Adrenal medulla, the inner part of adrenal gland where pheo is derived from, is part of the sympathetic nervous system (the “fight-and-flight” system). The exact role of adrenal medulla in blood pressure control is still not so clear. For example, most patients with bilateral adrenalectomy do not have low blood pressure. In the earlier part of last century, adrenalectomy was used to treat hypertension with mixed results. The adrenal medulla has a very small mass of less than 1 gram. The adrenal medulla of some patients indeed becomes bigger with more cells (“hyperplasia”). In patients with multiple endocrine neoplasia type 2 (MEN2), adrenal medulla hyperplasia occurs before pheo develops. In patients with long-standing hypertension, the adrenal gland tends to be bigger and both cortex and medulla are bigger.

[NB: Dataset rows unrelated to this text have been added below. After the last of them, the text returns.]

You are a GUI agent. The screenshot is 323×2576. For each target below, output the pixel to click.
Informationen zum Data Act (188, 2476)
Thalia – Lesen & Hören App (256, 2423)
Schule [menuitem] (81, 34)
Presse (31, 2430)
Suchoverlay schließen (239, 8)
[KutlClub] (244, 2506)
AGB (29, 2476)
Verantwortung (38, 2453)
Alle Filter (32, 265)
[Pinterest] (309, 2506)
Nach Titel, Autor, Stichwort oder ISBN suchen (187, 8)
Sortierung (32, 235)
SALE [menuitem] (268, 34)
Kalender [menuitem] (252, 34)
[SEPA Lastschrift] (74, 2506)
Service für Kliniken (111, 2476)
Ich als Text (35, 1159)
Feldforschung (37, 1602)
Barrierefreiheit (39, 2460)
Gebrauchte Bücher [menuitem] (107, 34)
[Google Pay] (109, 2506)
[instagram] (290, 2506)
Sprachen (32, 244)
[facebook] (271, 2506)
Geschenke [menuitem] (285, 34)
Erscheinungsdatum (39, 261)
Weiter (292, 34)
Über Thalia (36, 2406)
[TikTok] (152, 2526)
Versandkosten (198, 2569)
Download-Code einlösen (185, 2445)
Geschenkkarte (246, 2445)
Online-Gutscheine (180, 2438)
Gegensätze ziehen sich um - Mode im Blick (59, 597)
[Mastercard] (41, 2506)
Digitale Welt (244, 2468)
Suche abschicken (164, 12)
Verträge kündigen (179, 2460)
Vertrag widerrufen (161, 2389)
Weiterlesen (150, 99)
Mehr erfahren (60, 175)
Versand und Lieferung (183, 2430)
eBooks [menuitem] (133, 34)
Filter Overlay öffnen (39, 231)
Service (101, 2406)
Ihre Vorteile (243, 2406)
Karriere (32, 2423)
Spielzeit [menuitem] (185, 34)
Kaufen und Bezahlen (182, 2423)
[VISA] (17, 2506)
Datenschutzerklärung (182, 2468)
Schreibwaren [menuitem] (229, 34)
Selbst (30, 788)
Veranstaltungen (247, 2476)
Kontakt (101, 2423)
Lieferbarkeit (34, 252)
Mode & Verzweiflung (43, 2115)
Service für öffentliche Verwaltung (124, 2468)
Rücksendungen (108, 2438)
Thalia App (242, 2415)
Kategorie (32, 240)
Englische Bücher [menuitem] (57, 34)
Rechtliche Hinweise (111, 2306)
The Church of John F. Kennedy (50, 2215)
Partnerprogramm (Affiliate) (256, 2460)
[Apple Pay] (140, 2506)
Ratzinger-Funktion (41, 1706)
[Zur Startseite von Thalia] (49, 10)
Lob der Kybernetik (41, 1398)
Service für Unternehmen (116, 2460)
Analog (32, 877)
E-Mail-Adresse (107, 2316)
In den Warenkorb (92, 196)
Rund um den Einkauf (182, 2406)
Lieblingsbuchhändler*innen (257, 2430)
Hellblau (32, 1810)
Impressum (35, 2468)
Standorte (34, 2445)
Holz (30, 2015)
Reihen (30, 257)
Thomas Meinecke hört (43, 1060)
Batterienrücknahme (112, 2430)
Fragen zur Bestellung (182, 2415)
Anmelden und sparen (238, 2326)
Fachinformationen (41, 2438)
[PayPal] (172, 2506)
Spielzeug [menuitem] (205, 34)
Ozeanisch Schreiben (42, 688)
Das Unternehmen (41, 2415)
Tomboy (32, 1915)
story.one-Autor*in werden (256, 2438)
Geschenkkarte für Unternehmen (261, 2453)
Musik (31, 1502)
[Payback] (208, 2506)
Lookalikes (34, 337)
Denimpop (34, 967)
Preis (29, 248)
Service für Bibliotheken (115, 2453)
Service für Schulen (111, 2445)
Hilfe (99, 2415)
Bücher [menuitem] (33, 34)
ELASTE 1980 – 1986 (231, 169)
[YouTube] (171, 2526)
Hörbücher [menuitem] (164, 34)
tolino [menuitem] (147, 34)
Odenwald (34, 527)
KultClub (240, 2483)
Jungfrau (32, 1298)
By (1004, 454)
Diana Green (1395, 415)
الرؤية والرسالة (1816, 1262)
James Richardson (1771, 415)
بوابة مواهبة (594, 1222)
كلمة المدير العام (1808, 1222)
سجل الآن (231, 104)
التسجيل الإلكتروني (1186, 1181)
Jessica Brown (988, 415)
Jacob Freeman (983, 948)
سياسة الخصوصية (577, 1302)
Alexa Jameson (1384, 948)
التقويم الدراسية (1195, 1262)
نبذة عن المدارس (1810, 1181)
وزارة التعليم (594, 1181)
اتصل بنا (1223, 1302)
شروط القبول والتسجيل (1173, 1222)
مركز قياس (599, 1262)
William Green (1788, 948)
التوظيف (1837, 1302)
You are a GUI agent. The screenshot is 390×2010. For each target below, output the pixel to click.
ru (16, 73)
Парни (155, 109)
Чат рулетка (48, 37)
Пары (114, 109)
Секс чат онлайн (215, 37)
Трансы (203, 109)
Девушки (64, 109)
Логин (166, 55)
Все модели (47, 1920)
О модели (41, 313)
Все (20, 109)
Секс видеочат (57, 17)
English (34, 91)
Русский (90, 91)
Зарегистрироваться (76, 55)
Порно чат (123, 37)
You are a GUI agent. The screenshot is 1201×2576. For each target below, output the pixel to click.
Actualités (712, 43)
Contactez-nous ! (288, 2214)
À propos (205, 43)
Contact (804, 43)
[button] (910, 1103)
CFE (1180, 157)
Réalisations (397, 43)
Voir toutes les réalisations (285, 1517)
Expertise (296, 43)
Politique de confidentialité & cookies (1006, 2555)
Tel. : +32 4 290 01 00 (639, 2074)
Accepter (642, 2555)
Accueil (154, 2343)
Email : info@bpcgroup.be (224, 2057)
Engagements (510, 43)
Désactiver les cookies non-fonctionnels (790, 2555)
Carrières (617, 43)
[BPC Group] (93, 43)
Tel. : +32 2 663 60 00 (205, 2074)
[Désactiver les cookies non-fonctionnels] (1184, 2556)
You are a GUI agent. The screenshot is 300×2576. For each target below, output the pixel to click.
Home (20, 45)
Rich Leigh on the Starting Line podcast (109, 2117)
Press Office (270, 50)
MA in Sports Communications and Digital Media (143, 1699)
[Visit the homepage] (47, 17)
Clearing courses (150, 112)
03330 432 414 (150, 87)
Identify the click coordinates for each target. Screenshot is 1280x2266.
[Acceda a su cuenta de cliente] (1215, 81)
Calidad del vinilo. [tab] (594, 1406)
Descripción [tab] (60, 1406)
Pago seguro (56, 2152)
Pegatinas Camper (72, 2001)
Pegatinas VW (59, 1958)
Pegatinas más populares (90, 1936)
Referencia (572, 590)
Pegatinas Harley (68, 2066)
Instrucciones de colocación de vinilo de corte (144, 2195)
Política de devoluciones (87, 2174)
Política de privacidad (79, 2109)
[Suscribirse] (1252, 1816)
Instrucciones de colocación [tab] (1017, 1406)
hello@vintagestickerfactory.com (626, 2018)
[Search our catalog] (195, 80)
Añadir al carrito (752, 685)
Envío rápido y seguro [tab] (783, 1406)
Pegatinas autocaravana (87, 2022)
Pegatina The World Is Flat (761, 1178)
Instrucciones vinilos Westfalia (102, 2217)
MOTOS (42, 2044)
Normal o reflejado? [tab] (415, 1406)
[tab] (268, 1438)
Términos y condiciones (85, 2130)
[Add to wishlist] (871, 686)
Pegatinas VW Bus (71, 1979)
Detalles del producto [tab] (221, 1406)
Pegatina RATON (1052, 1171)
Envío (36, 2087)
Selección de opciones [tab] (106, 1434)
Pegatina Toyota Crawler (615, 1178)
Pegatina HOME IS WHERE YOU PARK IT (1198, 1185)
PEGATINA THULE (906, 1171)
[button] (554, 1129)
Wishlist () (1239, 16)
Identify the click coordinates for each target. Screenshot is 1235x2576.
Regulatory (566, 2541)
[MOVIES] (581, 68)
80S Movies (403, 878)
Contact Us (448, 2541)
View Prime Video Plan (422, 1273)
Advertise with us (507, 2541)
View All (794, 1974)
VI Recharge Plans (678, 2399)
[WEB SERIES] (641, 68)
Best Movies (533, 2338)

In the literature, there are a handful of reports claiming adrenal medulla hyperplasia can cause symptoms very similar to that of pheo. In these reports, usually the patients have labile hypertension and pheo is suspected. The pheo markers are either normal or mildly elevated. The adrenal glands are either normal or mildly enlarged but clearly without a tumor on CT or MRI. MIBG scan typically is borderline positive. These reports then claim the patients immediately get better after unilateral or bilateral adrenalectomy. The pathology exam of course shows adrenal medulla hyperplasia.
Based on my own experience, my discussion with other experts on pheo, and review of literature, I simply think there are no adequate evidence and no need to consider the so-called adrenal medulla hyperplasia as a disease in clinical practice. My reasoning is as follows:
1. Adrenal medulla hyperplasia is either a pre-tumor lesion or a secondary change caused by hypertension rather than causing hypertension.
2. Nowadays most patients with labile hypertension can be satisfactorily controlled by medications.
3. There are no universal criteria accepted by pathologists to diagnose adrenal medulla hyperplasia.
4. Most patients with “adrenal medulla hyperplasia” do not have labile hypertension.
5. The diagnosis of “adrenal medulla hyperplasia” is often a hindsight after pheo is not found in the adrenal.
6. Most patients continue to experience the same symptoms after adrenalectomy.
As medicine is ever-developing, I can imagine that adrenal medulla hyperplasia may indeed cause symptoms in a small number of patients. The problem is that many patients will undergo unnecessary and ineffective adrenalectomy if we allow “adrenal medulla hyperplasia” to be in the differential diagnosis of hypertension. The proponents of “adrenal medulla hyperplasia” need to establish a clear set of diagnostic criteria to identify the few patients who might benefit from adrenalectomy.